For Richer, For Poorer: A Love Affair With Poker – Excerpt 3

For Richer, For Poorer: A Love Affair With Poker

Excerpt Three

Victoria Coren’s long-awaited poker memoir, For Richer, For Poorer: A Love Affair With Poker is published on September 17th 2009. It’s a life story of twenty years playing poker, from childhood to 2009 Team PokerStars Pro, full of colourful stories from the game and all the characters from the poker scene. Vicky also goes through her final table at the 2006 London EPT, hand by hand, explaining her thought processes on route to victory.

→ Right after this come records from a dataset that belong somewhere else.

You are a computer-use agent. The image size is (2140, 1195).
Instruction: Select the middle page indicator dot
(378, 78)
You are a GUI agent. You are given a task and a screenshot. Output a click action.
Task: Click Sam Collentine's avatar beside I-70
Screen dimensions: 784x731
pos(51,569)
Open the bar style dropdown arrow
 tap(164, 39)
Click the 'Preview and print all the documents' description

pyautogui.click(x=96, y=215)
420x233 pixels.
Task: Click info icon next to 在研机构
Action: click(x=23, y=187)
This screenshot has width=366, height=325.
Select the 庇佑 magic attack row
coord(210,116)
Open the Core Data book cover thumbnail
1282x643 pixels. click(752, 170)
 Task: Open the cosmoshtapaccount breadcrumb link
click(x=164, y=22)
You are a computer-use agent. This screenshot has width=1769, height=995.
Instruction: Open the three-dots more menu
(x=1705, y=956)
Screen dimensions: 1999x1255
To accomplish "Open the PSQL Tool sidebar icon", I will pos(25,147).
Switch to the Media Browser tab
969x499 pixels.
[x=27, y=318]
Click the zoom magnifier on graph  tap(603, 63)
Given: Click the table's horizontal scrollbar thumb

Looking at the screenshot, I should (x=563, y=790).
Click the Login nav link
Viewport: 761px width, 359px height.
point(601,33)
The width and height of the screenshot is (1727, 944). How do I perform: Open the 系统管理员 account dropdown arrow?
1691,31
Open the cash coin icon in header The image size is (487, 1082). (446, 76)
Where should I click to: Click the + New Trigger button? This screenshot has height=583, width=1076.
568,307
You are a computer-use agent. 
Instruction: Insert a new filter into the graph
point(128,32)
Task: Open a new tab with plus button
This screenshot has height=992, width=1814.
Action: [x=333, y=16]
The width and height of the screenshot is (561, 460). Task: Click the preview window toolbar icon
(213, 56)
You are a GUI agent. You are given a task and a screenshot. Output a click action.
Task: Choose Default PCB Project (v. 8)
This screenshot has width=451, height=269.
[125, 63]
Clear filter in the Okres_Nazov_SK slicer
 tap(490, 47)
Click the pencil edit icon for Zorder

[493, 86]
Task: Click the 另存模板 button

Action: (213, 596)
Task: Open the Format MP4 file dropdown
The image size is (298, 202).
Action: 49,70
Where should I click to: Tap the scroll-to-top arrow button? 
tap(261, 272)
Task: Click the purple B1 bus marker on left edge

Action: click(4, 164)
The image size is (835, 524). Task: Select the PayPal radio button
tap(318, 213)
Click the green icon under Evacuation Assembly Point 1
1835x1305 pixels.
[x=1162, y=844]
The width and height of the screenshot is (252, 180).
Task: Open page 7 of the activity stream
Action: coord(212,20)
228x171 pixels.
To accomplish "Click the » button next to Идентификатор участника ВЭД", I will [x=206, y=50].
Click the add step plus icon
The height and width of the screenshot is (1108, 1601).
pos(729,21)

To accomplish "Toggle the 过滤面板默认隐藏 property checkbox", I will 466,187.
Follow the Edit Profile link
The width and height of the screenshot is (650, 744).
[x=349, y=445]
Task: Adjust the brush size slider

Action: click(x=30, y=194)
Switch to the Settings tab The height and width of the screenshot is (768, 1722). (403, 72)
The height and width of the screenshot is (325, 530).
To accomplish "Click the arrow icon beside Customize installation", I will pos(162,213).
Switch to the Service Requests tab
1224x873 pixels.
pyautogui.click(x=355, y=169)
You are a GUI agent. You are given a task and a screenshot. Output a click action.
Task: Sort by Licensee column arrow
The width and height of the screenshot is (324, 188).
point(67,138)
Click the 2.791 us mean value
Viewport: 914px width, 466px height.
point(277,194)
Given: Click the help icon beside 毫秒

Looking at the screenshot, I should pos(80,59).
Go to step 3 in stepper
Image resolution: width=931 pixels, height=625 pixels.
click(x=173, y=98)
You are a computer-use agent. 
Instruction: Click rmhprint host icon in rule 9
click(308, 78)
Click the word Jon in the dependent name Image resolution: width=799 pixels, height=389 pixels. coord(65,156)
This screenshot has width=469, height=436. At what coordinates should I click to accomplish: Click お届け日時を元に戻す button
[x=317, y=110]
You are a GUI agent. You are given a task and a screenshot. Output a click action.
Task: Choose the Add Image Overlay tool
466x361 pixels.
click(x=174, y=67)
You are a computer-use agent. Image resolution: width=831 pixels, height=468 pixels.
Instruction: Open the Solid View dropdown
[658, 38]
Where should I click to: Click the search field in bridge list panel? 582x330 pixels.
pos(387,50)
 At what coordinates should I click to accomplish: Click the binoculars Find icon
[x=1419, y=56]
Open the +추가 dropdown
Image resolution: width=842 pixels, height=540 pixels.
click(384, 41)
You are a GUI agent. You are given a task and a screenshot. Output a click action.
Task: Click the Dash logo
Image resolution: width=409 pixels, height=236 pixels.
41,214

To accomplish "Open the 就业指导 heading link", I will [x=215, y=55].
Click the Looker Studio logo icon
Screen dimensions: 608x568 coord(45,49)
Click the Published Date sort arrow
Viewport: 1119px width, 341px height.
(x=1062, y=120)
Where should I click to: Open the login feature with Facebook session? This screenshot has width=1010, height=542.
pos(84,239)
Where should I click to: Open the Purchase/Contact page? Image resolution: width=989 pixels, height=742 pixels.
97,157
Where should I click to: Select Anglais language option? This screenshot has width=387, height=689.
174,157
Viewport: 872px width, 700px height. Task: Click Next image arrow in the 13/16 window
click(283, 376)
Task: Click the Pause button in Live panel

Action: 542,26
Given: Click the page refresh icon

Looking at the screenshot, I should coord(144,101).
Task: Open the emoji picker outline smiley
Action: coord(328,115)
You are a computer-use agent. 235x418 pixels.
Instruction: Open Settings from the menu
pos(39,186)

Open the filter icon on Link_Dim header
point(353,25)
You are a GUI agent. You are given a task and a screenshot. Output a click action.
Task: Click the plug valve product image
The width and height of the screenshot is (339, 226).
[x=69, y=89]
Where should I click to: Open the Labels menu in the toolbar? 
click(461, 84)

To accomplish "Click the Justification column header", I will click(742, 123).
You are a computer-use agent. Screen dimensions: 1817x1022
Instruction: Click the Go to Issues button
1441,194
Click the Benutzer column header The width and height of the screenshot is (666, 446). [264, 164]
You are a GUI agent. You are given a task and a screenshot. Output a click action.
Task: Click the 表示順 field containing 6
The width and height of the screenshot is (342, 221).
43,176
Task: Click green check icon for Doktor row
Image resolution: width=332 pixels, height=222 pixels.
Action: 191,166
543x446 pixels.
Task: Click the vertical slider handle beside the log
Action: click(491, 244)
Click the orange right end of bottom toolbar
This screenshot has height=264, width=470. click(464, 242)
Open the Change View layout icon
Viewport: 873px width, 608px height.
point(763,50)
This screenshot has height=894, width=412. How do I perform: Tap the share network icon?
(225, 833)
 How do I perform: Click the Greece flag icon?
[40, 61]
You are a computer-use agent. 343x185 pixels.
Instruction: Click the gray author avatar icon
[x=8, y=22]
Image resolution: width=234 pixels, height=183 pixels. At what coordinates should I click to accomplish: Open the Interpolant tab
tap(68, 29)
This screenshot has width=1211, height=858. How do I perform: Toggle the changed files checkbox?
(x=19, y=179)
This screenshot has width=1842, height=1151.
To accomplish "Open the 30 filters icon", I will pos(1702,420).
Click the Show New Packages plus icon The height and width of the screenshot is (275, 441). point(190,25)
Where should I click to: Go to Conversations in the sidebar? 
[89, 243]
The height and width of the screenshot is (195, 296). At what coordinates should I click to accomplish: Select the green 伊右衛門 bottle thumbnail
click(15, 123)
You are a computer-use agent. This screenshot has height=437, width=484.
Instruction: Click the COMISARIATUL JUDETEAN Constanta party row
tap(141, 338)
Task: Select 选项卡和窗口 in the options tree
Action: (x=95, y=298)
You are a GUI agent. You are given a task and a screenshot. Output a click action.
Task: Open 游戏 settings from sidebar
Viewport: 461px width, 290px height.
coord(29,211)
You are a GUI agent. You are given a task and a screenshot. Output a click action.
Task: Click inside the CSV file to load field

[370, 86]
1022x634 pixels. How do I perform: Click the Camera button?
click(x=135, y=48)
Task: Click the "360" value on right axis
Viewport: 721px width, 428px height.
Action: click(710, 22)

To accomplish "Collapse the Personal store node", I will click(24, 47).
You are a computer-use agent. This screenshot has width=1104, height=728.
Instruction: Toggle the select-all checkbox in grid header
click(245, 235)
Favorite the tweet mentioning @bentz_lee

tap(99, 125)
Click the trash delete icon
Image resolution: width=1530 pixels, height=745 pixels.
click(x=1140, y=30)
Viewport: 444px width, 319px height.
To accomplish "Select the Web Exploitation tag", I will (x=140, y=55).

"For Richer, For Poorer seizes the reader with its first sentence and never lets go. Victoria Coren writes, on several levels, with wit, honesty, and perfect freshness." – Martin Amis

"This miseducation of a poker player is terrifically funny and terribly moving. Victoria Coren plays cards like a demon and writes like an angel." – Patrick Marber

It’s always good to support your local bookshop if you can, but it can also be bought on Amazon. Every day this week we have a caption competition where you can win a signed and personally dedicated copy of Vicky’s book. Enter in the thread on our forum.

3. The Vic

‘You vuggin’ sheet!’ Stavros is screaming. ‘You vuggin’ cun’, you tell me wha’ I can’ do?’

Each word is punctuated by a sharp stab of the forefinger, propelled by the full weight of angry Greek bulk behind it. Rumour has it that the myth of the minotaur began when Stavros lost his temper during a weekend minibreak in Knossos.

Pedro, the tiny Glaswegian master of low-stakes poker and alternative medicine, attempts to cool the situation by waving a miniature electric fan in the Greek’s direction. This drives Stavros into greater spasms of fury. I duck backwards from my vantage point near the bar.

Jeff Leigh, the crop-haired, iron-muscled card room manager who once beat a semi-professional boxer half his age in a circuit-training competition, holds his hands up for quiet. Jeff can always manage trouble without backup – which is lucky on this occasion, because his two colleagues are tied up at the desk, where Dave Binstock is making a long complaint about something completely different.

‘It’s absolutely appalling, Brian,’ Binstock is saying. ‘We pay ten pounds an hour, and they tell me the Sunday roast is finished when I’ve only come in half past five…’

‘The what?’ says Brian. ‘Sorry, David, I wasn’t listening.’